The manuscript describes a meek and loving husband and father (also played by Gyllenhaal) whose wife and daughter are viciously raped and killed by three psychotic desert drifters. The story implies, and Susan begins to believe, that the manuscript is a veiled threat in revenge for her dumping her former lover. As the film progresses, she comes to understand that fate works in strange ways and that the novel may be a more realistic look at her present life than she knew.

As Susan retires and begins reading the story, the murder of Sheffield’s family is shown in grizzly detail, so much so that one suspects the exploitation of violent sexual misogynism. There is a gut reaction to immediately brand the film as hack sensationalism until it becomes clear that the crude brute force of the manuscript is actually the writer’s inner emotions coming to the fore. It is not intended to be the core story of the movie, which is Susan sorting out her own feelings and making decisions about right and wrong.

Michael Shannon enters Sheffield’s story as cowboy cop Bobby Andes. His part is hamstrung by the blunt, amateurish nature of Sheffield’s story. After all, he is the personification of Sheffield’s inner desire for revenge at any price and not part of the more polished main story. The death of the daughter parallels Susan’s decision to terminate her pregnancy with Sheffield, even though he never knew of the pregnancy or the abortion.

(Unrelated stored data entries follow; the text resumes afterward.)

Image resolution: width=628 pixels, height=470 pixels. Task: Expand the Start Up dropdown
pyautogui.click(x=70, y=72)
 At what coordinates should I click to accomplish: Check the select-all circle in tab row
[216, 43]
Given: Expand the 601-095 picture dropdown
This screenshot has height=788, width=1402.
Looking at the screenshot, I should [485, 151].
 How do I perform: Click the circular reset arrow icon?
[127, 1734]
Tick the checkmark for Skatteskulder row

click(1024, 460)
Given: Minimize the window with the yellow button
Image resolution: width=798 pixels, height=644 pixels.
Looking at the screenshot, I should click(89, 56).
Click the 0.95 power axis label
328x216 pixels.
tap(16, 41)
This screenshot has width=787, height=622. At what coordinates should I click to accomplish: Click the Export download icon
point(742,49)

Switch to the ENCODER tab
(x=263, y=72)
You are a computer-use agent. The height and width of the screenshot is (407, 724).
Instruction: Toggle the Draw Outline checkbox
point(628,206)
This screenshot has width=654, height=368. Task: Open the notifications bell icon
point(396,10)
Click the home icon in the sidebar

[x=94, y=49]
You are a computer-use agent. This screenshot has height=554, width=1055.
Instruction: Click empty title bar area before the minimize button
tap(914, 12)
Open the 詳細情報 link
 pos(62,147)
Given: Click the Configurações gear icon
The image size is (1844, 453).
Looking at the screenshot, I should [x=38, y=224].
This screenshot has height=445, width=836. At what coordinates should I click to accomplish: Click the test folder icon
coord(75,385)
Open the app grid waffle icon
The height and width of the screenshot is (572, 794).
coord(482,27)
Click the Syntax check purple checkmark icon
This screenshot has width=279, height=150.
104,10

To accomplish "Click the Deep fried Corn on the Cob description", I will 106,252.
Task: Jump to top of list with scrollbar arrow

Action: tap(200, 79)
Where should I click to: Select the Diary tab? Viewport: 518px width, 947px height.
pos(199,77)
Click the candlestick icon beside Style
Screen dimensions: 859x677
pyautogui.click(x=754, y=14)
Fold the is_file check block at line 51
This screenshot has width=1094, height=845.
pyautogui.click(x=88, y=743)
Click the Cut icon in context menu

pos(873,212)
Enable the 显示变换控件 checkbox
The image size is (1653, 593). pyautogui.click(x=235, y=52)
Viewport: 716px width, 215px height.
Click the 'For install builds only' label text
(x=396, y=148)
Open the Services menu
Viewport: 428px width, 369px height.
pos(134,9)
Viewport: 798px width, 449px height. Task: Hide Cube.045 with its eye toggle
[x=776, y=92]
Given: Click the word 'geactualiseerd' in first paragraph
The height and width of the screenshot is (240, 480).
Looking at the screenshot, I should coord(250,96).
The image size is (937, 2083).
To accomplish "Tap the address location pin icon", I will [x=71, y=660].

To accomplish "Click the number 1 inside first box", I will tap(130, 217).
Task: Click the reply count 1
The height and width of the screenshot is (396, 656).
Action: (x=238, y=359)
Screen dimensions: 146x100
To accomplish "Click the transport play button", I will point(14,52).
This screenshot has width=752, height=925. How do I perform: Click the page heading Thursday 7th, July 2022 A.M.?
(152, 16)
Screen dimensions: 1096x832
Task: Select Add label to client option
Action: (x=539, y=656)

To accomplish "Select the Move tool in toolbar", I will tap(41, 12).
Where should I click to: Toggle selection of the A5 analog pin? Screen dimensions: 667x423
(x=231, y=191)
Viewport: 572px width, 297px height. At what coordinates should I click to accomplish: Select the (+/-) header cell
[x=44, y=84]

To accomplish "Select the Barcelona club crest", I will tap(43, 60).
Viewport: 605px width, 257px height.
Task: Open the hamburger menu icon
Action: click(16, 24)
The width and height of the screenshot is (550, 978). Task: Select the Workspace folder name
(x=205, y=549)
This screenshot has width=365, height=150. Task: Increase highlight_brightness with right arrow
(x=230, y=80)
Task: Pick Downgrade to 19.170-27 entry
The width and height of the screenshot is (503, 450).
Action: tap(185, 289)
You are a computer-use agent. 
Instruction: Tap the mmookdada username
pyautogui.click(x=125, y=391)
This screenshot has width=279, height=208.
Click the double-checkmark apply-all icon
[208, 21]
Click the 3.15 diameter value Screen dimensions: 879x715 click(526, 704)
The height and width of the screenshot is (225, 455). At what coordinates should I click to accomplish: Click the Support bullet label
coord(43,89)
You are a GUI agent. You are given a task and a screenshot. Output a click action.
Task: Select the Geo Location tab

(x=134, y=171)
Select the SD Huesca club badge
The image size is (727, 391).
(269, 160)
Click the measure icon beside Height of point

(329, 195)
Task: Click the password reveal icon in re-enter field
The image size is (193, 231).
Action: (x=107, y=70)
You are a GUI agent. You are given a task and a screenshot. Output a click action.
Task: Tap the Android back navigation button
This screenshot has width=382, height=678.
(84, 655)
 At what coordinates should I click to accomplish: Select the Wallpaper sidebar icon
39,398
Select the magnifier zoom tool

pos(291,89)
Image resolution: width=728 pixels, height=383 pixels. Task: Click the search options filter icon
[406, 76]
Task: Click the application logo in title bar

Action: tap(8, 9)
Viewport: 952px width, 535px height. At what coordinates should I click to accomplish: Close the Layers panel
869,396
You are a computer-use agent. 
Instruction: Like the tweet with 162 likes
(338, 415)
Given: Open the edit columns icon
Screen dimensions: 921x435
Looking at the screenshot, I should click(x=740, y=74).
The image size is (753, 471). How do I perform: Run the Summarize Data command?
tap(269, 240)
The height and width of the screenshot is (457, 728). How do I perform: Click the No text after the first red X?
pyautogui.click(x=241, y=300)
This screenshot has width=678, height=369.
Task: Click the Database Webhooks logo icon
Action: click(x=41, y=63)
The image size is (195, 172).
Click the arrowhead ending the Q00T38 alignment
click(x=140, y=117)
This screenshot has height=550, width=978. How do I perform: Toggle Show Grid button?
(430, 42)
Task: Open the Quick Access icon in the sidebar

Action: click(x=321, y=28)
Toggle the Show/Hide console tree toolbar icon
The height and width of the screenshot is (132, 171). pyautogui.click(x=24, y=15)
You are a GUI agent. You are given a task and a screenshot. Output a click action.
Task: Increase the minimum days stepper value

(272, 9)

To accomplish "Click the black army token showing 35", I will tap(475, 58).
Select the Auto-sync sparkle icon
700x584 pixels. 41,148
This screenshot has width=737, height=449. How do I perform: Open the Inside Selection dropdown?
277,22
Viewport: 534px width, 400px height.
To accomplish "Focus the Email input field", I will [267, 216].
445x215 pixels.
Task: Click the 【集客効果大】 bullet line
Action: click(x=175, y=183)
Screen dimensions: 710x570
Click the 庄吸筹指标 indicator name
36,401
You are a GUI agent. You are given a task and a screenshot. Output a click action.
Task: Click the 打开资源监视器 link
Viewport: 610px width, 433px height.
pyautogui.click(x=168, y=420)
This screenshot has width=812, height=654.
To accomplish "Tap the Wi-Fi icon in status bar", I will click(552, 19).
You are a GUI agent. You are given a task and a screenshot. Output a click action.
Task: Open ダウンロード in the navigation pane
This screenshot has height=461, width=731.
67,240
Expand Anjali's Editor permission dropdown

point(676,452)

So there is good story within a story told through skillful but not tortuous flashbacks and accompanied by guilt feelings that may, or may not, have been subliminally or psychically communicated. Susan is influenced by her morally adrift mother but in the end finds her own way, although the film ends before we know if she has done the right thing or not.

Powerful cinematography alternates between the real but superficial world of Susan’s art gallery (exhibiting grotesquely obese nude female models) to the barren desert that is setting of Sheffield’s novel and the blank pallet of his devastated emotional state. The suggestion of misogynistic exploitation remains. Could this have been as good a film without the explicit violence and the three stereotyped slobbering, gibbering villains?

The film won the Grand Jury Prize at the 73rd Venice International Film Festival.